Ivanka Trump’s clothing brand employs an ethically questionable manufacturer. At the end of April, reports of labor abuse at the factory, operated by G-III Apparel Group Ltd, surfaced; employees were allegedly paid $62 for a 60-hour workweek and forced to work exorbitant overtime hours. Now, China has detained at least one activist who was investigating labor violations at another factory where Trump’s shoes are produced.
According to the Associated Press, one labor activist was detained by Chinese authorities while two others are missing (but are presumed to have been arrested as well). The activists worked for China Labor Watch, an American nonprofit that investigates abuse of workers across China. Hua Haifeng, one of the detained activists, worked undercover at the Huajian factory where Trump’s shoes are made; he allegedly witnessed verbal abuse, unpaid overtime, low pay, and misuse of student labor, according to the nonprofit’s executive director, Li Qiang.

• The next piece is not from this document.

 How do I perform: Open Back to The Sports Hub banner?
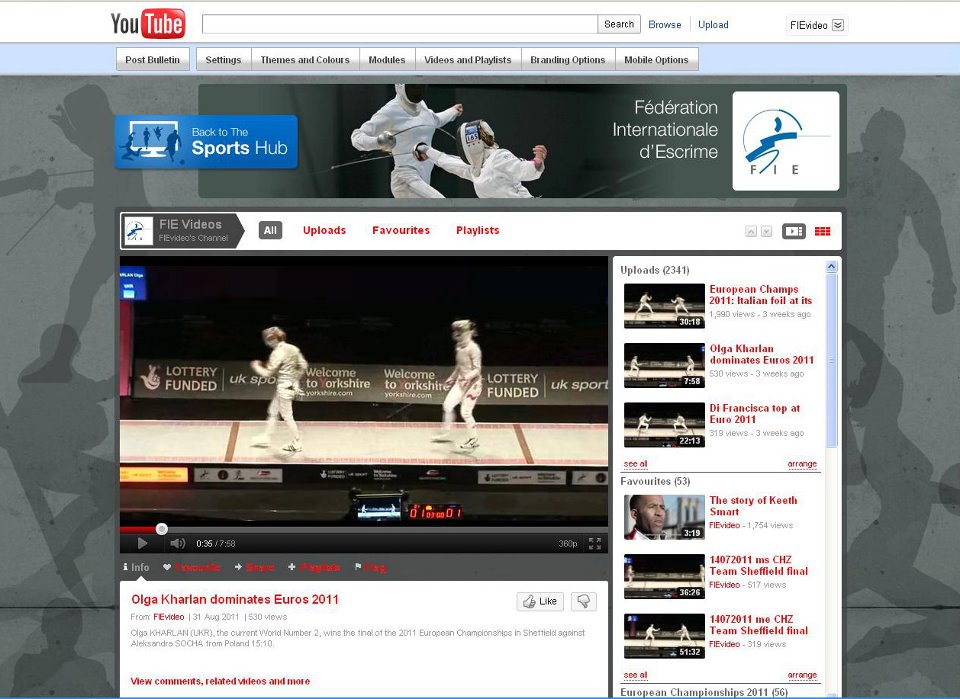206,141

Authorities called Haifeng’s wife, Deng Guimian, to inform her that her husband had been arrested. “They said, ‘You only need to know that your husband has been arrested on criminal charges. You don’t need to know anything other than that,'” Guiman told NPR. Chinese officials claim that the activists used illegal surveillance methods in their research; Li contends that they only had cell phones.
Li also told NPR that Haifeng had recorded more than eight hours of footage that purported to show labor abuses at the Huajian shoe factory (which produces roughly 20,000 pairs of shoes for Trump a year). The factory was a target, Li added, because it would be convincing leverage to persuade Trump’s brand to address rampant poor labor conditions in China.

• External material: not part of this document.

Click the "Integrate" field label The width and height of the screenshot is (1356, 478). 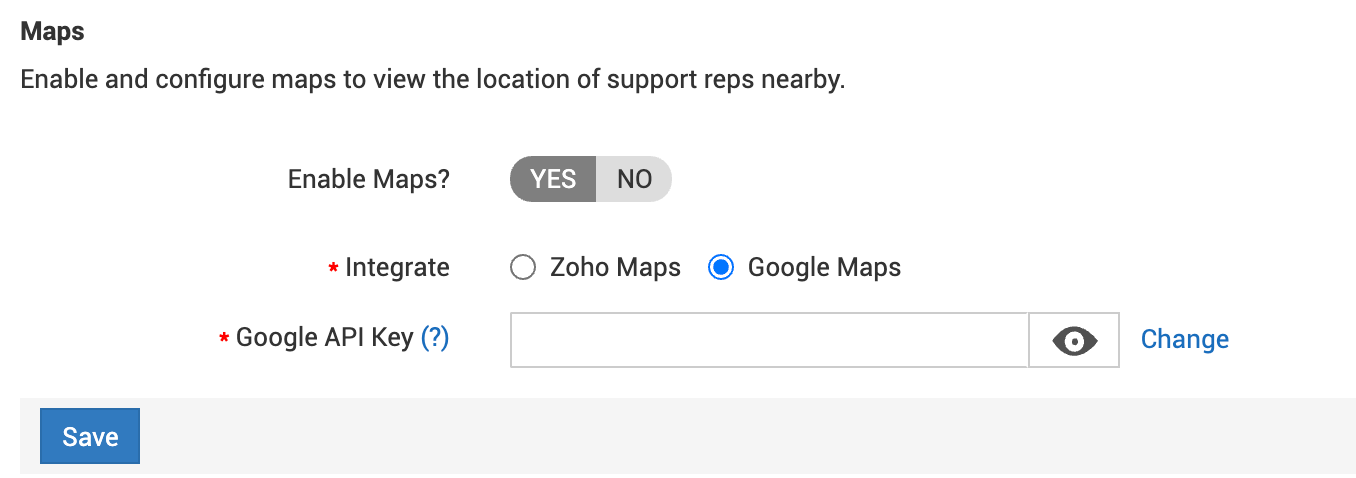pyautogui.click(x=397, y=268)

It’s not shocking that the Chinese government detained activists investigating Trump’s factory, given the suspicious timing of Trump’s trademark approval in the country, and Li agrees. NPR reports that “he believes that the police are trying to protect this factory because it makes shoes for Ivanka Trump,” and “he says he has investigated hundreds of factories in China – and while his staff have often been caught and kicked out, they have never been arrested until now.”